@Jefro5, I know you aren’t a fan of the shader route, but for procedural animations like you are describing, looping animation over something like vegetation, the shader is really the easiest way to do this. And you can use the new Node Material Editor (NME) to create them visually like you are used to in your DCC packages. You will likely want to still set up your assets in Max to empower the shader by using vertex color to allow you to isolate motion on your mesh.
As an example, I created a shader in NME to play a displacement animation per vertex using the red channel in the vertex color to record the final position in 0 - 1 range and then animated between them in the shader. We also created an overview video for the technique to show how we are using NME for animation.
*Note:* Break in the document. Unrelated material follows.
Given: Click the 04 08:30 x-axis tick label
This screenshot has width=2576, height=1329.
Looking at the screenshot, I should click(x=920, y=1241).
Procedural animation in the shader takes the animation off the CPU (which bone, node, and morph target require) and places that all on the GPU which can open up resources to do other things for you. And as @Drigax mentioned, glTF does not have a notion of per vertex animation as you would need to store all keyframes for all vertices in your mesh.
On a super-low density mesh, this may not be a lot with short clips, but you can see the potential for that type of data to blow up the size of the file as the complexity of animation and mesh density increases. For example, with bone animation, rotating a joint saves the curve for that joint, and if you have hundreds of vertices skinned to that joint, they all take their motion from that one curve. Without the joint, we would have to store hundreds of curves, one for each vertex.
We will have more examples of vertex animation through NME closer to the launch of 4.1, but I would give it a try because it really can save you time and energy by reusing the same shader across multiple assets without needing to animate each one separately. And with some extra inputs, you can really vary the motion across assets. Hope this helps in some way.